To wheel back...that "The Body Knows the Score"book is indeed great, partly because the range of possibilities presented is so wide, and partly because the author is so human in his approach. Only drawback I would suggest is the sense the book gives that trauma is only applicable to those with a relatively narrow spectrum of incredibly bad experience (and I wouldn't argue that this is necessarily intended by the author....just a feeling I got while reading it, the focus upon war veterans and young people leaving care) - whereas I would argue that a huge number of people are traumatised to a lesser or greater degree. Almost everyone would benefit from body and mind therapies, in other words.
Popularity of mindfulness definitely an attempt to deal with the overwhelming amount of stimuli we're subjected to these days. Pity practitioners are often so invested in the 'lifestyle' and assuming the 'mindful character' (reflexive project of the self, as Anthony Giddens would - very usefully - frame it) rather than concentrating on the pure therapeutic aspects....but obvs everything under capitalism is mined endlessly for its social status. That Andy Puddicombe interview with Russell Brand is very good because he's clearly not doing that. I recently took a mindfulness course with another former buddhist monk who could have been confused for a Sacha Baron Cohen pisstake of mindfulness.
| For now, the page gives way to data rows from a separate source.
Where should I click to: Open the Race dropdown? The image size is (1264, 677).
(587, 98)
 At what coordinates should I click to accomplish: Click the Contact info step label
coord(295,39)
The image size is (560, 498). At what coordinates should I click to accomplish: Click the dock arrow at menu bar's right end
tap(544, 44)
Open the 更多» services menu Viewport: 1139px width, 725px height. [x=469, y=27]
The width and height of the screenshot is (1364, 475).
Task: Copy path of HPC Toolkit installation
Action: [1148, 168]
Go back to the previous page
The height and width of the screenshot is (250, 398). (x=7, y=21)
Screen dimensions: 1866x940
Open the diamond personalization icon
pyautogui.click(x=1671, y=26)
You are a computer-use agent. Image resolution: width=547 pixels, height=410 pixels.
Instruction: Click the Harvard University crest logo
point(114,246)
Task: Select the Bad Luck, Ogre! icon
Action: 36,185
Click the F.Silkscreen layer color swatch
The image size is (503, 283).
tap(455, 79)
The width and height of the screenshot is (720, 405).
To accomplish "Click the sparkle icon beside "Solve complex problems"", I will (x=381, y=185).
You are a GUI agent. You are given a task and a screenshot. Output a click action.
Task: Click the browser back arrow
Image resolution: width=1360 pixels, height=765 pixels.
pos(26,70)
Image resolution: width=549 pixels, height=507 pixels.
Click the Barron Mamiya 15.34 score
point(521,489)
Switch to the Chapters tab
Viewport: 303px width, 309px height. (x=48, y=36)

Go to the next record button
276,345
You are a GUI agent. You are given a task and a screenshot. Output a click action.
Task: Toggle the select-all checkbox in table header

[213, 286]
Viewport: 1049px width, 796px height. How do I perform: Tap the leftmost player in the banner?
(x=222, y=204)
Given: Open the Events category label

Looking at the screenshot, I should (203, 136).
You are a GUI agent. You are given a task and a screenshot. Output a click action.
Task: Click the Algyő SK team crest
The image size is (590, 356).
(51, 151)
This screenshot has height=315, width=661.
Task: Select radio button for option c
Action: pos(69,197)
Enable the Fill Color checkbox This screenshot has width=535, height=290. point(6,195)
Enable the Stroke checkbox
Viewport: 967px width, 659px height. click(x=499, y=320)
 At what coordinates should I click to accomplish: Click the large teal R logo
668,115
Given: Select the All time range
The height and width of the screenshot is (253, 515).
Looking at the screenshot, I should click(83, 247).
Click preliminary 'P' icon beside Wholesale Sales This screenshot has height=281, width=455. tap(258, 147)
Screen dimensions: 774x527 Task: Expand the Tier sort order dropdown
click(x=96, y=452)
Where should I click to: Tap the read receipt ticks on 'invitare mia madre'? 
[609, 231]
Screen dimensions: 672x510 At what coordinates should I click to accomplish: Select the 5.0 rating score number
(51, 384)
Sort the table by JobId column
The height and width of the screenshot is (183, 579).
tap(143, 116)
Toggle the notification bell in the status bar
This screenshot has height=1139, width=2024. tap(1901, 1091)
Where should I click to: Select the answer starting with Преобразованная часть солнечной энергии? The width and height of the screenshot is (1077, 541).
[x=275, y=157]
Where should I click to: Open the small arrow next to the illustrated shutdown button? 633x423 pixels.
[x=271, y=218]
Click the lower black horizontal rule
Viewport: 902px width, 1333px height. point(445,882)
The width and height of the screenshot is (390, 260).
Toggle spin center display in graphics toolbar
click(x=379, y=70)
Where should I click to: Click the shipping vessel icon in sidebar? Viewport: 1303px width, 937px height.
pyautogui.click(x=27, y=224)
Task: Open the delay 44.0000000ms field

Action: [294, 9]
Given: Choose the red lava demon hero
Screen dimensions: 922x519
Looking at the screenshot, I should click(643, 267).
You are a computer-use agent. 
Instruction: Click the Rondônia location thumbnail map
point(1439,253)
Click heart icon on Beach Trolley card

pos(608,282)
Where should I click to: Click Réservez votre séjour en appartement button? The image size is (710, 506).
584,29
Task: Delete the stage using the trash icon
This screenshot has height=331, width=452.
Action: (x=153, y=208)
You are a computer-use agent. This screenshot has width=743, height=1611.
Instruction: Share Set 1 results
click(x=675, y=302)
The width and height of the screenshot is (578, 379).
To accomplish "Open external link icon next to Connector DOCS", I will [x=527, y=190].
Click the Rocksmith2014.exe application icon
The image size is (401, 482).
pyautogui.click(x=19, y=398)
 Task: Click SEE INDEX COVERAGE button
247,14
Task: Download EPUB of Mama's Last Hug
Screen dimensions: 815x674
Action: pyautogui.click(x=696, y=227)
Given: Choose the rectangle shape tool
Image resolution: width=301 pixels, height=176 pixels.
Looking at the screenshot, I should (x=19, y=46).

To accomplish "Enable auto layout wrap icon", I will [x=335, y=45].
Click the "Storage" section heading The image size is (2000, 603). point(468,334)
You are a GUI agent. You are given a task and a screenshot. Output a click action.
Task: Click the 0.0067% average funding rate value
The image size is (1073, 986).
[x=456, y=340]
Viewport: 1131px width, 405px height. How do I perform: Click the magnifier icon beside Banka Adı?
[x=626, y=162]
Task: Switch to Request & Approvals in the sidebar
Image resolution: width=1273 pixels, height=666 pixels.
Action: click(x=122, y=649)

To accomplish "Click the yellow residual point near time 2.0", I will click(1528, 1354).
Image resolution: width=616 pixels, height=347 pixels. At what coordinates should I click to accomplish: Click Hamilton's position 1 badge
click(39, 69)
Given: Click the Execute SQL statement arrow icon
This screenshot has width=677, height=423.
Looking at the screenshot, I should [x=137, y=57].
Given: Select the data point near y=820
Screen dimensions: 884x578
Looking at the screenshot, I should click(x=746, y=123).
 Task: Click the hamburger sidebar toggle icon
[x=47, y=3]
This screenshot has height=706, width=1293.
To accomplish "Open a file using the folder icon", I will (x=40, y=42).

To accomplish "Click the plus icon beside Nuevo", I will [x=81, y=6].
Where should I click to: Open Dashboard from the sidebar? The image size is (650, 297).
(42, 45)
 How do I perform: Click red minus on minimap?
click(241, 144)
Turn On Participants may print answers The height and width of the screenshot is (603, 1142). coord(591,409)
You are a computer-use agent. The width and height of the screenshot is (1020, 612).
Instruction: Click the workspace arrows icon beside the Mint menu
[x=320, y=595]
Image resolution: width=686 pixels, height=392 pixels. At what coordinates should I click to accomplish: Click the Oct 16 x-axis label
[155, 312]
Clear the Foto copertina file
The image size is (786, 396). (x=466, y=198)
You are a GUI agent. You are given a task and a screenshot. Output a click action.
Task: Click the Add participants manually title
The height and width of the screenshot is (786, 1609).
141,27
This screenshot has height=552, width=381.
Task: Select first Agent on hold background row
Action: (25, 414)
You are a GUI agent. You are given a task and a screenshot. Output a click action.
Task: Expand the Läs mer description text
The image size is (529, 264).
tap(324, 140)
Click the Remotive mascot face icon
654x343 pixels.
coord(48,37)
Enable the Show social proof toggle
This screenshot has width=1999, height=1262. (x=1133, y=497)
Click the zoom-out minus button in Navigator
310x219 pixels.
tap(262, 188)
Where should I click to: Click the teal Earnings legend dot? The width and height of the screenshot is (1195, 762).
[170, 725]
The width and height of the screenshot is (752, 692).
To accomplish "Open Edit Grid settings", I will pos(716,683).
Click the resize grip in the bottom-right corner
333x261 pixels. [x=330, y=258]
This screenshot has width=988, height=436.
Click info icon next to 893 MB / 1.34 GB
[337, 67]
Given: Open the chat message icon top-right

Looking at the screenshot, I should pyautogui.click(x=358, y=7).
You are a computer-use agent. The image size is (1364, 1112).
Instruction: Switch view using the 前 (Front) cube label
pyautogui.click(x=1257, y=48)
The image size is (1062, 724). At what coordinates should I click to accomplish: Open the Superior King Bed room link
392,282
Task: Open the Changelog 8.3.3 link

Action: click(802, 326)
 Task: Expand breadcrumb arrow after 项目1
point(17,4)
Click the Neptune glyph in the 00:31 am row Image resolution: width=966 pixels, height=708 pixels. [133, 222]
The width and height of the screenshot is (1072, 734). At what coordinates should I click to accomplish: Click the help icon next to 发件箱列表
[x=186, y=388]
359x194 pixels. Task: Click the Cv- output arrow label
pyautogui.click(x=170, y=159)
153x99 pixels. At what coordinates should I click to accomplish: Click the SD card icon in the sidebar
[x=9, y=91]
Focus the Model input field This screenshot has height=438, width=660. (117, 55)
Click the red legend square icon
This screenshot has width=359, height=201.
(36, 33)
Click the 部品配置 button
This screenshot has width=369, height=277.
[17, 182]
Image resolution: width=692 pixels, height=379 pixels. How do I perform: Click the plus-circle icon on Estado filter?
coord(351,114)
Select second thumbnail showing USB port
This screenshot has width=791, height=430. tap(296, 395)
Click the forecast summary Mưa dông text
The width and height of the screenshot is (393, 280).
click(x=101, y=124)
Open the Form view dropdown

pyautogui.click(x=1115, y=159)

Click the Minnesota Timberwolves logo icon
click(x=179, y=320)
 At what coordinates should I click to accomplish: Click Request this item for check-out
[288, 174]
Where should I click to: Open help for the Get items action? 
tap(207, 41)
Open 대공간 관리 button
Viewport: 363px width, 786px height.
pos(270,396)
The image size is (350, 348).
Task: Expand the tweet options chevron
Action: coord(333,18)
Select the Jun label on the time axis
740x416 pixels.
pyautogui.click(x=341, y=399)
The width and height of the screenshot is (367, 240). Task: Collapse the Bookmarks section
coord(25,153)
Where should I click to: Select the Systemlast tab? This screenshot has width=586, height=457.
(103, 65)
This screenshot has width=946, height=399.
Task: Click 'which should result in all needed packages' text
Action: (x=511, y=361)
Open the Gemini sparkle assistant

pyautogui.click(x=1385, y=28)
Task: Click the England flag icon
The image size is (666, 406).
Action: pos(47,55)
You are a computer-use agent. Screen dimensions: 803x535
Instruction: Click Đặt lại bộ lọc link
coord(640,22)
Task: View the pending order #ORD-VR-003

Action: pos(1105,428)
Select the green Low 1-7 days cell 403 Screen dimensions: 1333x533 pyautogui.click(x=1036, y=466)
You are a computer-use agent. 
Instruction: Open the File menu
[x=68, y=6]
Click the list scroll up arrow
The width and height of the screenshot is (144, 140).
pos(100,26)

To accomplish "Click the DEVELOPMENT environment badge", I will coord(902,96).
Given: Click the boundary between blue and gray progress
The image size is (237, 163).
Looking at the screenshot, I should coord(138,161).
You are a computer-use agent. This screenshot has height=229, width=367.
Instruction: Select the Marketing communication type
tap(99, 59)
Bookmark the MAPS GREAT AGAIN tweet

Did anyone see the documentary 'The Work'? I thought it was incredible, even if by its very nature it's hard to see how there wouldn't have been ethical issues in making the film (but perhaps less than for many other documentaries). So powerful, reduced me to tears by the end. Must watch it again, I'm thinking as I write this. It really captured the linkage between mind and body, in trauma as in everything else.
Alexander Technique is very interesting though I only know the very basics so far, picking apart the automatisms of everyday life where a lot of us barely notice that our bodies exist cos we're so lost in our minds...but even as this is so, the body cannot help but tell the story of what is going on in the mind.